© EEA | ETC-BE, 2025
Contributions of Water Saving to a Climate Resilient Europe
ETC-BE Report 2025/1
- Publication
- Citation
Wolters, H., Psomas, A., Bariamis, G., Schmidt, G., Geidel, T., Mes, E. M., de Bel, M., & Anzaldúa, G. (2025). Contributions of water saving to a climate resilient Europe (ETC BE Report 2025/1). Zenodo. https://doi.org/10.5281/zenodo.15533040
This ETC-BE Report examines how targeted water-saving interventions can bolster the resilience of both ecosystems and key economic sectors in the face of climate change.
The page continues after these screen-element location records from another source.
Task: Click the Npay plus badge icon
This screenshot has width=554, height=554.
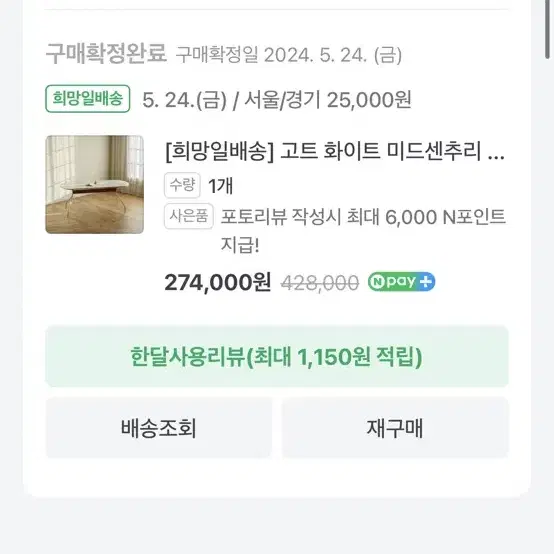Action: (x=401, y=282)
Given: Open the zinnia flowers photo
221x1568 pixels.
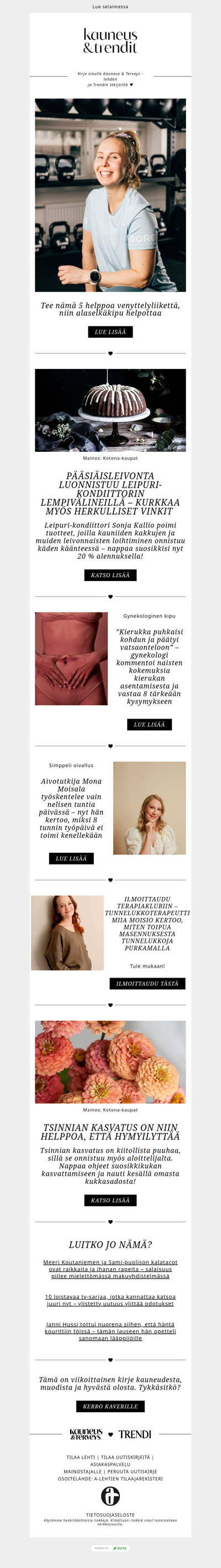Looking at the screenshot, I should point(110,1062).
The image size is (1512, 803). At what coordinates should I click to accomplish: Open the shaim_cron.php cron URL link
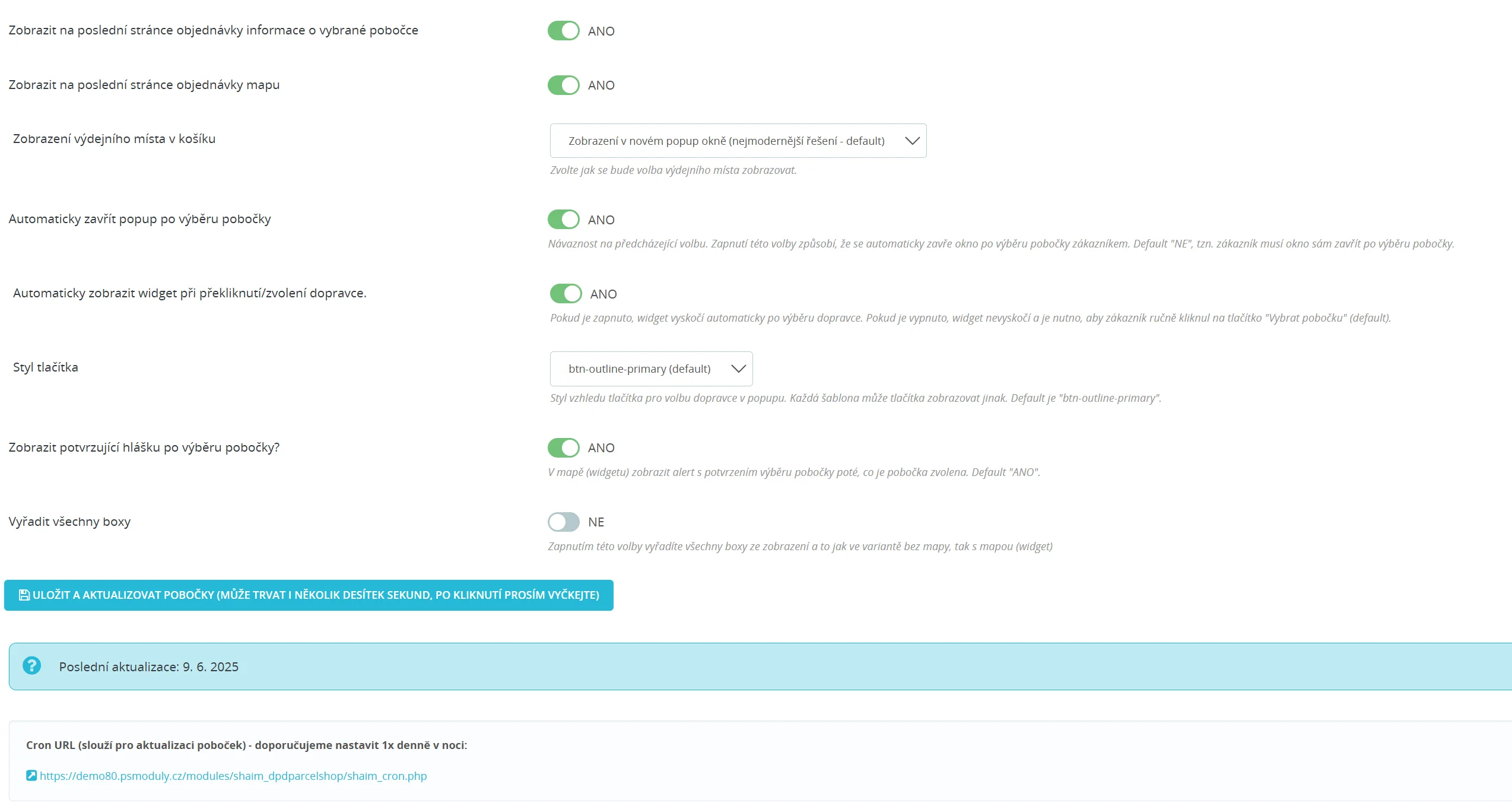click(x=233, y=776)
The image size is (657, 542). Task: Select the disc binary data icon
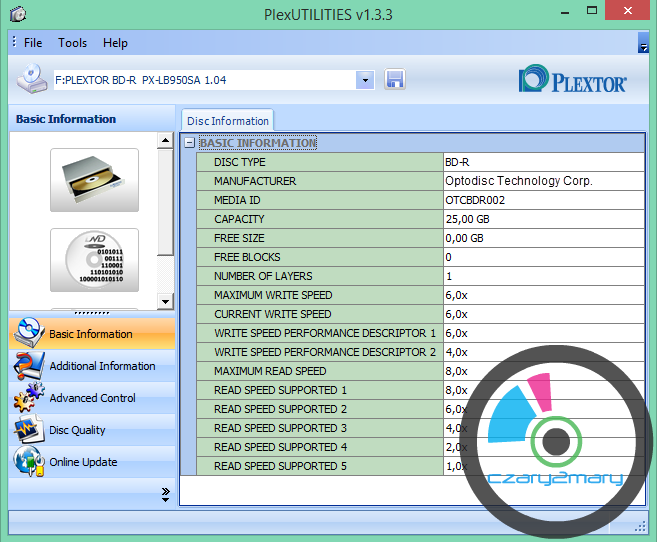94,259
The central question is: Which technical, economic and governance levers can unlock the water-savings potential in agriculture, electricity production, manufacturing and public water supply, and how can these be operationalized? Gerardo Anzaldúa and Levin Scholl (Ecologic Institute) explored how the industrial sector in Europe is dealing with this question, and provided critical insights on potentials and enablers.
Water-saving as a Pillar of Resilience
Europe's annual freshwater abstraction totals roughly 200,000 million m³, of which an estimated 10–40 % is technically recoverable through efficiency gains. In agriculture, optimizing crop water productivity could help yield 5–20 % savings via leak reduction and modernization of irrigation infrastructure. Likewise, the power sector’s shift to closed-loop cooling or air-cooled condensers can contribute to deliver 45–95 % reductions in freshwater withdrawals. Public water utilities could curb losses by 20–50 % through measures like advanced non-revenue water management.
Technological and Operational Measures
- Irrigation system upgrades: Replacing open canals with lined conveyance and transitioning from flood to drip irrigation can enhance field-level irrigation efficiency by up to 20 %.
- Cooling technology retrofits: Converting from once-through to recirculating cooling circuits, installing air-cooled systems, or using waste heat from industrial power plants or district heating systems can cut freshwater demand by nearly 100 % locally.
- Precision agriculture and smart metering: Deploying satellite-based soil-moisture sensors and automated valves can enable demand-driven irrigation, unlocking an additional 20–40 % of savings.
Governance Frameworks and Economic Instruments
Efficiency gains depend on robust enablers: clear water-abstraction rights, cost-recovery tariffs aligned with the polluter-pays principle, targeted subsidies for efficiency retrofits, and stringent compliance mechanisms. Transparent data platforms and stakeholder engagement – as exemplified by the IRRINET network in Emilia-Romagna – foster uptake through participatory planning and capacity-building.
Towards a Water-Resilient Future
To realize savings at scale, EU water and climate policy must be tightly integrated: establish sector-specific water-efficiency targets, mobilize investment via green financing instruments, and deploy real-time digital monitoring. Only by embedding these measures can Europe harness the full 10–40 % abstraction-reduction potential and secure a truly climate-resilient water economy.